Given text -
--------------------

On April 1st, we closed on the day’s highs for both the NASDAQ 100 and S&P 500 indexes and on top of the previous day’s spike – unbelievably bullish. On April 2nd, the market was closed for Good Friday, but overnight activity in Globex (the overseas markets were open) carried us much higher – bullish. Then yesterday, we had a Gap and Go with a strong close and no gap fill, leaving a long line of single prints and a “P” formation, not to mention a virgin (untouched) point of control – mostly bullish.  A lot of single prints indicate desperate, emotional buyers that were likely panicking to cover their short positions. 

Perhaps the only negative was that yesterday’s structure was shaky with all of the single prints, and the overseas markets were closed, leading to light volume. But overnight activity in Globex last night was balancing in a small range, barely testing a portion of yesterday’s lower single prints – which was mostly bullish and showing acceptance of yesterday’s higher prices overseas. Moreover, we obliterated the latest market narrative that the NASDAQ 100 was linked to interest rates and inflation expectations.

In one sense, the single print nuances clearly point to a very shaky structure that is “piling on,” while the reality is that the Nasdaq 100 is waking up from a period of sleep. Buyers are engaged with plenty of catalysts to support their activity. The structural implications also give us plenty to work with in terms of one of our favorite counter trades, “When What Should Happen Doesn’t.”

This morning, we are slated to open within range on overnight inventory that is net short but not 100% so. We are trading close to overnight halfback, and I am noting that the overnight distribution is compacted, indicating that the market is balancing and accepting the higher prices. As noted below, the overnight low traded into a long line of single prints but didn’t get very far – a bullish sign.

For now, overnight activity is pointing to balance – likely to be sideways action for the S&P 500 index as we are already bumping up against the Weekly Expected Move high. The NASDAQ 100 has room to trend a bit higher, until it tags its Weekly Expected Move high just above current levels at 13637. The overnight tone typically sets the tone for regular session activity, which makes perfect sense today given our upward boundaries and the past three sessions’ significant progress. Emphasis should always be placed on “typically” as nothing in the markets is universally true. As the overnight lows for both the NASDAQ 100 and S&P 500 had all the potential for trading lower last night in Globex, it makes sense to assume that they are secure until they are not.

--------------------

Supplied material -
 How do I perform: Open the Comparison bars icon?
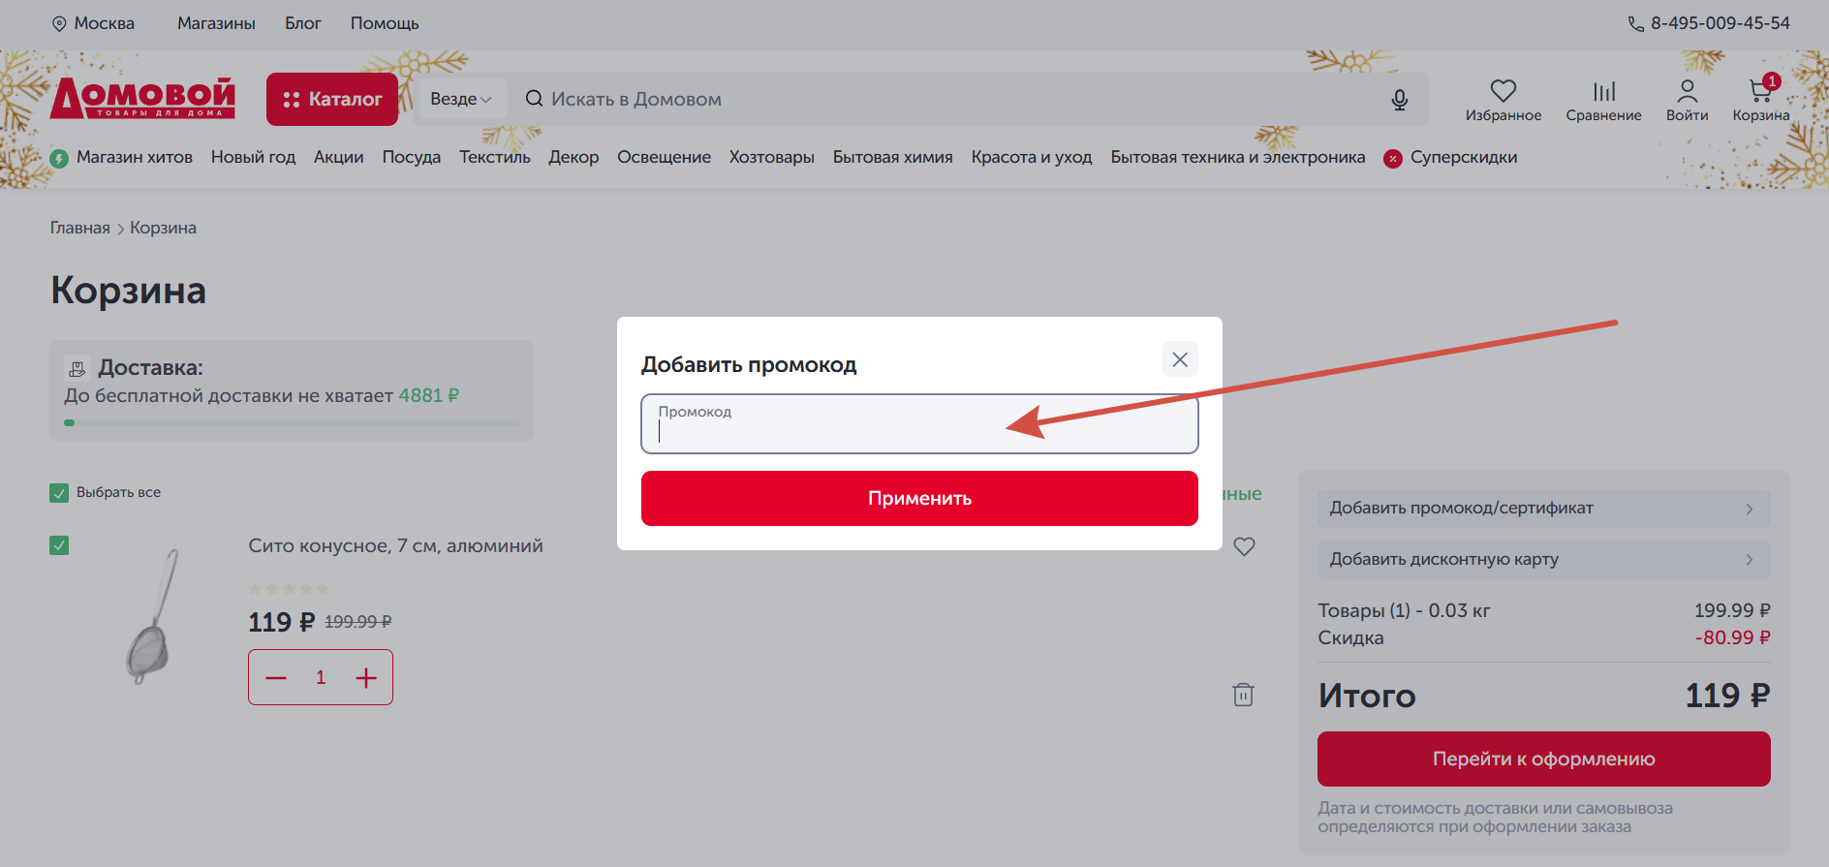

--------------------

Your task -
Rewrite the market commentary from "On April 1st, we" to "their short positions.", using "positive" in place of "bullish" each time it appears.

Reply to the task -
On April 1st, we closed on the day’s highs for both the NASDAQ 100 and S&P 500 indexes and on top of the previous day’s spike – unbelievably positive. On April 2nd, the market was closed for Good Friday, but overnight activity in Globex (the overseas markets were open) carried us much higher – positive. Then yesterday, we had a Gap and Go with a strong close and no gap fill, leaving a long line of single prints and a “P” formation, not to mention a virgin (untouched) point of control – mostly positive.  A lot of single prints indicate desperate, emotional buyers that were likely panicking to cover their short positions.